Once I’d got this new website more or less up and running, I turned my attention to putting together a new build of the software. After all, that’s why we’re all here. It’ll only take a few days, I thought.
But first I decided the time had come to update to the new Unity version 6. Major version updates are always a nightmare – everything breaks, often completely inexplicably. For instance, out of the blue, my perfectly straightforward farm gates suddenly decided they wanted to open upwards. I eventually figured out why that was, but now I’ve no idea why they ever opened properly in the first place! I must have somehow worked around an existing mesh import problem, years ago, and now Unity has fixed it. Anyway, that’s just how it always is, and eventually everything seemed to be working again. If I don’t keep up to date, I get further and further behind with technology developments, so it has to be done. And U6 is a very big change, with a lot of useful new things in it, like GPU occlusion culling and suchlike.

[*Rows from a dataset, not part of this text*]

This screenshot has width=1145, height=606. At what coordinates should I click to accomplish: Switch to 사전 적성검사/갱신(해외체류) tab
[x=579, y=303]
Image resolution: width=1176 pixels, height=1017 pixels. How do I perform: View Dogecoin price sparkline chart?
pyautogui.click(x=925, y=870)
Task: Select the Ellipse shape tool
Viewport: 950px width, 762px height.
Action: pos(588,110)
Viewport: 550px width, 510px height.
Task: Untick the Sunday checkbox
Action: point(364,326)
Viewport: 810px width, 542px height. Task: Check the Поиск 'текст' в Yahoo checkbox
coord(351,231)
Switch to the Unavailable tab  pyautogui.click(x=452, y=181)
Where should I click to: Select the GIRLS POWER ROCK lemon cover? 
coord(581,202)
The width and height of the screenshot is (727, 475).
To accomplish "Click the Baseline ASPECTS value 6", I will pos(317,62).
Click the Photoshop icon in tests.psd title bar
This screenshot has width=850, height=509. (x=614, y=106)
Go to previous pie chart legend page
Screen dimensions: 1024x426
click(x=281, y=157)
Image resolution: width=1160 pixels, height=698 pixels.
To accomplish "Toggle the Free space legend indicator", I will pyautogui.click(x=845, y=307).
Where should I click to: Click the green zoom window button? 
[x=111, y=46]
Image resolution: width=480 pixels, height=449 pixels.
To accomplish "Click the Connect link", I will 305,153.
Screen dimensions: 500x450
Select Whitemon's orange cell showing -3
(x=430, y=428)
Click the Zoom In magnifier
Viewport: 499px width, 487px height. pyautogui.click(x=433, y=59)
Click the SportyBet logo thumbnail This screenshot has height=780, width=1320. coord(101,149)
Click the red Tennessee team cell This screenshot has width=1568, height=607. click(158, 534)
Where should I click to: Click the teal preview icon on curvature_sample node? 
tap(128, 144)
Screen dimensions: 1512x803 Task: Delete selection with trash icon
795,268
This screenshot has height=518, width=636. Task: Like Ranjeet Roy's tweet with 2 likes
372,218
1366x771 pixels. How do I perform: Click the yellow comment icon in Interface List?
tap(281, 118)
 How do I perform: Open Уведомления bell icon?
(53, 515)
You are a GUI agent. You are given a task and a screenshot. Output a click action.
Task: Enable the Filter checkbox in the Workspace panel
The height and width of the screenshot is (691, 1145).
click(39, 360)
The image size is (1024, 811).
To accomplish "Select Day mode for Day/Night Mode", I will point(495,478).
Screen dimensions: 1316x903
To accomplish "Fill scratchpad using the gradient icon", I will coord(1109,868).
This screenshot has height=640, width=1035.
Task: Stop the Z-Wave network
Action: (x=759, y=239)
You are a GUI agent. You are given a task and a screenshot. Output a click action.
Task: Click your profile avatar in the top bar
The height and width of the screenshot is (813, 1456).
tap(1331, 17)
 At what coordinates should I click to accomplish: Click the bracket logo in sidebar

Unfortunately, time seems to have flowed backwards ever since. To solve problem Z, I first had to solve problem Y, which just revealed that I hadn’t solved problem X, and so on. Eventually I got the project working with Unity 6, but all the developers who make the tools and add-ons I rely on had also been frantically updating their software to cope with the big shift in Unity, and so I had to update those, too.
Water shaders, for instance, are a bit of a specialty, so rather than write bad ones of my own, I’ve been using water that I’d bought some years ago. But for U6, the company that makes it decided they needed to retire their old shaders and create a new set from scratch. No problem. I understand. Frankly, it’s nice to know I’m not the only one. It usually costs a bit of money to upgrade, but other than that it’s just a matter of slotting in the new code and learning about the improvements they’ve made. Onward and upward.
Except it meant that my streams and waterfalls now looked worse than before and needed some tender loving care to adapt to the new shaders. They’re only a rough experiment right now anyway, but I don’t want them looking so bad that everyone thinks I have no idea what I’m doing, so I reshaped the landscape a bit and rebuilt the streams.
But this in turn made me realize I needed some better rocks, to cover up a few spots. So, rather than waste time making my own in Blender, I decided to buy some from a third-party developer. Unfortunately he’d used obsolete and weird custom shaders, so I had to re-texture them. That took a couple of days, but they really didn’t look very good, so I decided to abandon them and make my own rocks after all. Which of course meant updating to a new version of Blender, although by now I expected nothing less.
Okay, but I really wanted these rocks to use triplanar projection, so that they automatically align their textures with the geological strata in the terrain. And I needed them to accumulate snow in the winter, because otherwise they’d stand out against the snowy hills instead of blending in. No problem, I can just use the excellent TVE vegetation shaders (another third party asset). Except that TVE recently got a major rewrite too and it’s very complex, so there was a 188-page manual I needed to read first (this manual! is so liberally peppered! with exclamation! points! that now all my thoughts sound like they’re being spoken by an Italian mama).
Somehow this made me re-evaluate the garden walls, which I’d also triplanar shaded to keep the bricks aligned. These didn’t accumulate snow either, so I decided to switch them to use TVE. For some reason that I’ve forgotten now, triplanar didn’t work all that well any more, so I thought I’d go back to conventional planar UV projection. Easy-peasy, it’s just a simple shader property. Except this showed up some silly errors in my UVs and made some of the brickwork look badly distorted.
Alright, so that meant I needed to go back and remodel the wall sections. They’re pretty simple, but I needed to redo some of the meshes to solve some other problems that had been niggling at me, then remap and match their UVs, adjust the gate hinges, and arrange the new wall blocks in place around the house. By last night I was back in business again. New walls, with new textures that can accumulate snow, wetness, maybe even a bit of color variation, and everything was finally cool.
That is, until I realized just now that I’ve made all the arches and gates too narrow for our little tractor to fit through… ARGH!
So, I was going to write you a nice post today to discuss time and seasons in the game, as well as introduce you to Frampton Gurney’s weather engine, but frankly I’ve lost the will to live and it’ll have to wait. Creation was so much easier when all you had to do was separate the heavens from the earth and build four poles to hold up the sky. I bet God never had to worry about UV projection space and keeping all his versions current. That’ll be why it only took him a week to do a build, I expect.